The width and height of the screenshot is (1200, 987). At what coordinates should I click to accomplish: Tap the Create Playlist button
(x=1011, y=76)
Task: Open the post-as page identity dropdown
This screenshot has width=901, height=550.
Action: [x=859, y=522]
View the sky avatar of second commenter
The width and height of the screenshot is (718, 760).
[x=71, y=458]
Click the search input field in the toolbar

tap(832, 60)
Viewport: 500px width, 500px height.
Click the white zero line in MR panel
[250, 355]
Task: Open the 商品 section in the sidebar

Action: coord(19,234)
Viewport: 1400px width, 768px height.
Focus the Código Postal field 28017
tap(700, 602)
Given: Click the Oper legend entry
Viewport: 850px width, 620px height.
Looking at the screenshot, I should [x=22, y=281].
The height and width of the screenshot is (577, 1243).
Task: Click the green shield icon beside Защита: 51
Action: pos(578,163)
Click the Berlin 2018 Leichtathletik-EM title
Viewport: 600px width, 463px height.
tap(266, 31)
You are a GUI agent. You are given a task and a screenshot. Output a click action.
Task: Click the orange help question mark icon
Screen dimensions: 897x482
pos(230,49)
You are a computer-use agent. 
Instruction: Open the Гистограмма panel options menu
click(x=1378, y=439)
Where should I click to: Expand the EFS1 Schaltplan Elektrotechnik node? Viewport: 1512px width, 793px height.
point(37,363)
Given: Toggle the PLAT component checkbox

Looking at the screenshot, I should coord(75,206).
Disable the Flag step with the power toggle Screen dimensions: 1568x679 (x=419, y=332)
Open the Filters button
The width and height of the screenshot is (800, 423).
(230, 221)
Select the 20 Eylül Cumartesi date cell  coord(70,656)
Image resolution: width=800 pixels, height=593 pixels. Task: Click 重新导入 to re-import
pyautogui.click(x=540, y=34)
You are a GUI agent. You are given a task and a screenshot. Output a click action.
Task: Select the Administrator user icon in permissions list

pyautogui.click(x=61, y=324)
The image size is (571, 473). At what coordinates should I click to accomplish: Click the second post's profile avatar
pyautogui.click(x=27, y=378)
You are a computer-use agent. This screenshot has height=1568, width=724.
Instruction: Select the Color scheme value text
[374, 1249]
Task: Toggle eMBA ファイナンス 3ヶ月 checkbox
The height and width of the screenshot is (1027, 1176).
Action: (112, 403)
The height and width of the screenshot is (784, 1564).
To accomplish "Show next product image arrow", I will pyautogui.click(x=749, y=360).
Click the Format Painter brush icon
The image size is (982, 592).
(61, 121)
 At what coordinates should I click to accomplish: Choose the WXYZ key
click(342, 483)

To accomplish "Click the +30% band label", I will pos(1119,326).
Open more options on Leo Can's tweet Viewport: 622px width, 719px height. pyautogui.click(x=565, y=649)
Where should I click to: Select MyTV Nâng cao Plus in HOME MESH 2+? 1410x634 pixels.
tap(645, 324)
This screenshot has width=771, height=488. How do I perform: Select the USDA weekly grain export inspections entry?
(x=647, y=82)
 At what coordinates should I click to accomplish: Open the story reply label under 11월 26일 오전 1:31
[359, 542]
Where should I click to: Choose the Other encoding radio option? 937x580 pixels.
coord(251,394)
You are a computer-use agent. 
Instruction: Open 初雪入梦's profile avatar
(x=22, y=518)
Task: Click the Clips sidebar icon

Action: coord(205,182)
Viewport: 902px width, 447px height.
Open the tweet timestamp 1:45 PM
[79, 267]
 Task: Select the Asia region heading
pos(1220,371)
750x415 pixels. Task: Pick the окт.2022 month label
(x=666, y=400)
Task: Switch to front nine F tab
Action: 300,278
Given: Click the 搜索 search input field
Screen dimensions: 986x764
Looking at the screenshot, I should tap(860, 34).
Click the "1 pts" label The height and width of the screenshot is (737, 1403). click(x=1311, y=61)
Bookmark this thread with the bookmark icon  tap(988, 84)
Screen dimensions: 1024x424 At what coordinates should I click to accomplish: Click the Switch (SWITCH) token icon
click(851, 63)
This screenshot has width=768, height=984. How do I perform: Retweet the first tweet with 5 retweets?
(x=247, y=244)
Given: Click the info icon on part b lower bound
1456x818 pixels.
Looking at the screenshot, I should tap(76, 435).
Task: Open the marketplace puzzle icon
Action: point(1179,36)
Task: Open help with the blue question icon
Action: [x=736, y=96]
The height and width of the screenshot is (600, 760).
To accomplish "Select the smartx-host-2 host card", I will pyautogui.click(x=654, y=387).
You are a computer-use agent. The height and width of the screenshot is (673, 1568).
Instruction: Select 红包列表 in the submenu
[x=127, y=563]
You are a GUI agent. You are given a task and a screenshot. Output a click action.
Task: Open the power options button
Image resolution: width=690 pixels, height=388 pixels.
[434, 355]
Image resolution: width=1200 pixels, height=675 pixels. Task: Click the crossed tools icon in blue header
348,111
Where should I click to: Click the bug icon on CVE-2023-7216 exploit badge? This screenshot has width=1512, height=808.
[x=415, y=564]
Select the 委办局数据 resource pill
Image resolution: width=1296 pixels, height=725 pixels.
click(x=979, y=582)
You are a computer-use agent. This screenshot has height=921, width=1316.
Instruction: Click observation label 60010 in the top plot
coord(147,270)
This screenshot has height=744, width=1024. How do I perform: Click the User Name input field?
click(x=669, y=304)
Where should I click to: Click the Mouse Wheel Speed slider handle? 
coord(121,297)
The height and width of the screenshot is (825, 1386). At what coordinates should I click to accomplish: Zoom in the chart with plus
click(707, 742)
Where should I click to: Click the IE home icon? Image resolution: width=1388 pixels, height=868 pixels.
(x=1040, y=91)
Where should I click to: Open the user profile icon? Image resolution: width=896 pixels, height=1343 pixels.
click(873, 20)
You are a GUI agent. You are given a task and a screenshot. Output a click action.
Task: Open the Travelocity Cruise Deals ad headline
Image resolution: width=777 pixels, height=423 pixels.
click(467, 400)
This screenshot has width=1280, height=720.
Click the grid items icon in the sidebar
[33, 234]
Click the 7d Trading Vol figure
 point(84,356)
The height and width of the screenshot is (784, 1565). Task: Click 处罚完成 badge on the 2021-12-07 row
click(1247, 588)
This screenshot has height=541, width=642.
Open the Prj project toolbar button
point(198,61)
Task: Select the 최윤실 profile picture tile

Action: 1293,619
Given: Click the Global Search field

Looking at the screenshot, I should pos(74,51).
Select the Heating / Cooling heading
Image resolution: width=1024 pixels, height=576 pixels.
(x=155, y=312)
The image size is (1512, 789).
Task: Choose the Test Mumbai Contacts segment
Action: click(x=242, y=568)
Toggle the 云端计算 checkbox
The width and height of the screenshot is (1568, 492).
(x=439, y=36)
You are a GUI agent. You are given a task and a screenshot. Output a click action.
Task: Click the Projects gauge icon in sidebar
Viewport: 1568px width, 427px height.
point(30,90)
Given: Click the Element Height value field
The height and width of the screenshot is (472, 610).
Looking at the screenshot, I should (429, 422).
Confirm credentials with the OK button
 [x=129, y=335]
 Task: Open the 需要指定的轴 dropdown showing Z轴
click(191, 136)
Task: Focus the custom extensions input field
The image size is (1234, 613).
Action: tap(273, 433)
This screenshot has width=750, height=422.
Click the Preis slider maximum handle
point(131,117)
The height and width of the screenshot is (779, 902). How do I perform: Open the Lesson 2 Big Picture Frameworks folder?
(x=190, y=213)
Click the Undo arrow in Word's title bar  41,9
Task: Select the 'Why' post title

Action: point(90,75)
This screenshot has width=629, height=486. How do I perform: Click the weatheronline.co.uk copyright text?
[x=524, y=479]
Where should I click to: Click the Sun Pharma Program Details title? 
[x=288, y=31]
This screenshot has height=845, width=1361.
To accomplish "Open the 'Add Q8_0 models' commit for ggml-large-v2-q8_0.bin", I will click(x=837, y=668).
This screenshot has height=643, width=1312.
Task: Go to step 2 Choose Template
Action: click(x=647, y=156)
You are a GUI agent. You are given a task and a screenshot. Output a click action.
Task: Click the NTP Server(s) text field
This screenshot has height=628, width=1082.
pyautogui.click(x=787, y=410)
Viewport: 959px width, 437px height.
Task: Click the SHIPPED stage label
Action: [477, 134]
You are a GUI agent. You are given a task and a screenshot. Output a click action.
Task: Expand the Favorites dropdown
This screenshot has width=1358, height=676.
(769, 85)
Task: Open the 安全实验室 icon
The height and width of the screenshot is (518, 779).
= = = = =
- [Aim of the exercise]: Every line that includes "arrow" must be copied from the material above.

- [Expected output]:
To accomplish "Show next product image arrow", I will pyautogui.click(x=749, y=360).
Click the Undo arrow in Word's title bar  41,9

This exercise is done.